For the sake of brevity (ha! What's that?) I'll condense the rest of the story. I got an email today from a guy named Steven Shoecraft. He said to call him and gave me his phone number along with a case number. When I got him on the line he apologized. Again. And then he made a shocking admission:

"We are well aware that our Customer Service is a mess."

I wanted to feign surprise, but I restrained myself.

So... Sprint KNOWS their customer service problems are legion.

The $4.59 has been removed," he continued. "That's IT??" I said. He told me he could see how frustrating it must have been and assured me they were working on the problem. "That does nothing for me," I said nicely, but dryly. I told him that taking up hours of my time, leaving me at the mercy of CSR hell, and then brushing me off with a "sorry" was not only unjust, it was just plain bad business. I told him they should compensate me somehow.

He said, "I don't know how to quantify your time and frustration."

I said, "Steven, how much do you make an hour?
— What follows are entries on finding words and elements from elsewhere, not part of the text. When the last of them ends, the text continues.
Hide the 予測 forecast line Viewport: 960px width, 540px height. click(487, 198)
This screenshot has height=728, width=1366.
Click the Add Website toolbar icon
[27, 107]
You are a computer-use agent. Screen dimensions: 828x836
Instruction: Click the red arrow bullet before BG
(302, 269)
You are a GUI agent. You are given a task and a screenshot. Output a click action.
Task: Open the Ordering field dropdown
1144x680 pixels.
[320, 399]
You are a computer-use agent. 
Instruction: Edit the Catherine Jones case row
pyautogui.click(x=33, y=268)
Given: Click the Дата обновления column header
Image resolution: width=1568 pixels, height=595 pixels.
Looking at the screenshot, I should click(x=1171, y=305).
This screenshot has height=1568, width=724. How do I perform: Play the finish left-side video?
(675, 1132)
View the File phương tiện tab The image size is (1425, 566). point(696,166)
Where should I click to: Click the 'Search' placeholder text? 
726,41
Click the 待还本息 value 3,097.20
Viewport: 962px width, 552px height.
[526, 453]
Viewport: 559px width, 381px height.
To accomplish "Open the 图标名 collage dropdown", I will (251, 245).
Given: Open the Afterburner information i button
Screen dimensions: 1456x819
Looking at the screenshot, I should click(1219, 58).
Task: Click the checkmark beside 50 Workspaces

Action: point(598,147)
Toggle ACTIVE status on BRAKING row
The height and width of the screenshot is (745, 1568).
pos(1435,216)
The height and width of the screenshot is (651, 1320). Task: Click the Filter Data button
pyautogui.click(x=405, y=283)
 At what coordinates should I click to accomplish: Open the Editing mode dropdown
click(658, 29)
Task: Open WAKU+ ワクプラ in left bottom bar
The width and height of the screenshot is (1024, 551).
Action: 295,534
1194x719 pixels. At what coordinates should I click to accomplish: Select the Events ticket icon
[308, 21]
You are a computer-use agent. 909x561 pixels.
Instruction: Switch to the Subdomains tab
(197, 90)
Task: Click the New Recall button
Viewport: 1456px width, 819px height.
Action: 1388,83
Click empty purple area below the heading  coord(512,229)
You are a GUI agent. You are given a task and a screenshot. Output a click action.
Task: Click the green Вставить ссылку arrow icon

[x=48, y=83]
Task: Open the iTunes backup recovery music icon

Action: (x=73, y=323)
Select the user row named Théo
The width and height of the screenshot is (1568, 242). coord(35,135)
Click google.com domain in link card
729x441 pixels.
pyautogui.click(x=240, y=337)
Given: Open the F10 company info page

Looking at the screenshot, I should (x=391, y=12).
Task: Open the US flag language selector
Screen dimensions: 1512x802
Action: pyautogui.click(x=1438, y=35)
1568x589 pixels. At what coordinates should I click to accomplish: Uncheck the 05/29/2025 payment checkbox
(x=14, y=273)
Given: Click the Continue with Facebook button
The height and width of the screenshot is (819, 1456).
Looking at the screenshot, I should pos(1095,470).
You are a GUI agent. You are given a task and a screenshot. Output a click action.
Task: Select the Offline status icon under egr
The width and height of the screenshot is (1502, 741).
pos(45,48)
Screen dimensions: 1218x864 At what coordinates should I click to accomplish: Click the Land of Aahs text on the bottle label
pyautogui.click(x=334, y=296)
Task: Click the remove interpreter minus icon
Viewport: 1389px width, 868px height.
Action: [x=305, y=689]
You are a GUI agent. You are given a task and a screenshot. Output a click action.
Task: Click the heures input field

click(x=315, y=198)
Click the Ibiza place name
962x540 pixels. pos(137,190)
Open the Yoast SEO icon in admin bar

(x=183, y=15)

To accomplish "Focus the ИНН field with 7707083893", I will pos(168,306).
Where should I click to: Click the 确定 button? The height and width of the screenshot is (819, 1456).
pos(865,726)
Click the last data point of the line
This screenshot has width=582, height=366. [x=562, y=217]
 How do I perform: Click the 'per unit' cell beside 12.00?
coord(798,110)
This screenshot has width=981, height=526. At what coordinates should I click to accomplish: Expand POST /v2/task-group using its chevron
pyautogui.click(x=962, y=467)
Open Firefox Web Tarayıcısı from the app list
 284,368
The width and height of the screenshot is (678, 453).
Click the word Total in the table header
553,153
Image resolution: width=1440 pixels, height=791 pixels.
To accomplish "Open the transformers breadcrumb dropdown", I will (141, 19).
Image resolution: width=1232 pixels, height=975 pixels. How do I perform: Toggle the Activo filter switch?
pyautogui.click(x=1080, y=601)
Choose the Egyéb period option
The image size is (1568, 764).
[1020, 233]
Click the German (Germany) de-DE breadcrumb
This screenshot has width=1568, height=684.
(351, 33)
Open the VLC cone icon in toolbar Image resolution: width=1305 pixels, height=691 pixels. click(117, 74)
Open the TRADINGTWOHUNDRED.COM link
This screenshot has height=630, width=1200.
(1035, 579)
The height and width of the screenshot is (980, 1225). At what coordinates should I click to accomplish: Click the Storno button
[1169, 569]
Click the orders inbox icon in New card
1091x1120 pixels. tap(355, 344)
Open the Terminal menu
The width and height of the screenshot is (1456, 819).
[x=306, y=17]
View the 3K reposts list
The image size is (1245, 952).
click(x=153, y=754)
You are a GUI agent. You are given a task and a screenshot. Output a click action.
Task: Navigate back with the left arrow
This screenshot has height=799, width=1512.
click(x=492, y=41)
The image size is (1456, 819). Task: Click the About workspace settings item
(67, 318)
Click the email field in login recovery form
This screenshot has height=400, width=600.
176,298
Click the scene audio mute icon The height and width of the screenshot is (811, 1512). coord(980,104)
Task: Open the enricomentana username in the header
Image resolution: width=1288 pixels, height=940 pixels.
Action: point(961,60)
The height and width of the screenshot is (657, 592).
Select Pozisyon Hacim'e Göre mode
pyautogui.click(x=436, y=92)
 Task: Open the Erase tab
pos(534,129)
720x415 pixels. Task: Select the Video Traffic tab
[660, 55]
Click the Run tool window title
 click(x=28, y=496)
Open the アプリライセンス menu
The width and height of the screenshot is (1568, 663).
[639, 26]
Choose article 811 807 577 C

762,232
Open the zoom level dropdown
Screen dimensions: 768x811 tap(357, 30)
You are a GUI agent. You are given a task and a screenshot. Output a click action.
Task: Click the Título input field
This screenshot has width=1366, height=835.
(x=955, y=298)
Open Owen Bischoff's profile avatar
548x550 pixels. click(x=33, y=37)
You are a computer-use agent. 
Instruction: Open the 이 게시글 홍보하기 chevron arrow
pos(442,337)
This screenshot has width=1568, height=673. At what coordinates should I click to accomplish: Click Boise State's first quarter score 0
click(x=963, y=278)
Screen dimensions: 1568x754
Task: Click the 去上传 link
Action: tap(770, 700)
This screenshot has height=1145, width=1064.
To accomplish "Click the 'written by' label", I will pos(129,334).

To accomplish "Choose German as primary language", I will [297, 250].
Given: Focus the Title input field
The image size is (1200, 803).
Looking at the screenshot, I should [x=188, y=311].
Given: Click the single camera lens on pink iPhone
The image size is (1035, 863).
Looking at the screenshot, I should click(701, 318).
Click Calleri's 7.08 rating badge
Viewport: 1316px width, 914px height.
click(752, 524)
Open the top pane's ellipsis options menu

I have spent at least FIVE HOURS trying to get someone to listen to me over $4.59. The least you can do is give me a month or two of free service."

And just like that, he took off all of my charges for this month. I should've said two or three months.


And then he gave me his direct line and said that if I ever have any other problems like this I can call him and he will personally take care of things for me.


So, there you have it. That is ONE of my customer service nightmares from yesterday. I'll spare you the details of my Bank of America and Quicken sagas (which were also snarly.)

So will I stay with Sprint when my contract expires in October of this year? I'm not making any decisions today. Even though I'd love to stick it to "the man" (remember that commercial?) by giving my money to one of their competitors, somewhere deep down I know that Cingular, Verizon, AT&T and T-Mobile are no different. The term "Customer Service Representative" will, on some level, always be a triple oxymoron no matter who my cell carrier is.

Besides, now I have Steven's phone number.